Les syndicats belges intensifient leur action avec une grève générale historique de trois jours dans un affrontement final avec le gouvernement de droite, visant à stopper le recul le plus significatif de l’État social fort et des droits des travailleur·euses du pays depuis l’après-guerre.
Après une année de protestations prolongées, les syndicats belges lancent une grève générale sans précédent de trois jours. Le conflit représente un affrontement fondamental sur l’avenir du modèle social belge, le gouvernement cherchant à démanteler des piliers clés comme les allocations chômage illimitées, les salaires indexés à l’inflation et l’âge de la retraite, tout en affaiblissant le pouvoir syndical.

Le mois dernier, les rues de Bruxelles ont été peintes en rouge, vert et bleu.
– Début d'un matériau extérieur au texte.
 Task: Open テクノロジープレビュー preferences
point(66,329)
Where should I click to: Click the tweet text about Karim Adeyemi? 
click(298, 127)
Lors d’une grande manifestation le 14 octobre, 140 000 travailleur·euses ont répondu à l’appel des trois confédérations syndicales belges — socialiste, chrétienne et libérale — à manifester contre les coupes du gouvernement de droite sur les salaires, les pensions et les services publics. Ce fut la plus grande manifestation du pays au XXIe siècle.

Il s’agissait également de la douzième mobilisation de masse depuis l’arrivée au pouvoir du gouvernement, surnommé « Arizona » pour les couleurs des partis de la coalition, après les élections de 2024. Cela a montré que le mouvement ouvrier belge — malgré les changements économiques structurels et des décennies d’attaques néolibérales — a le pouvoir de mobiliser des masses de travailleur·euses pour défendre les droits sociaux, le niveau de vie et une fiscalité équitable. Depuis le début de 2025, les syndicats militants belges ont intensifié leurs mobilisations, y compris une grève des enseignant·es de trente mille personnes en janvier, une manifestation centrale de cent mille personnes à Bruxelles en février, une grève générale en mars, de multiples actions régionales et sectorielles avant l’été, et la manifestation centrale de 140 000 personnes en octobre.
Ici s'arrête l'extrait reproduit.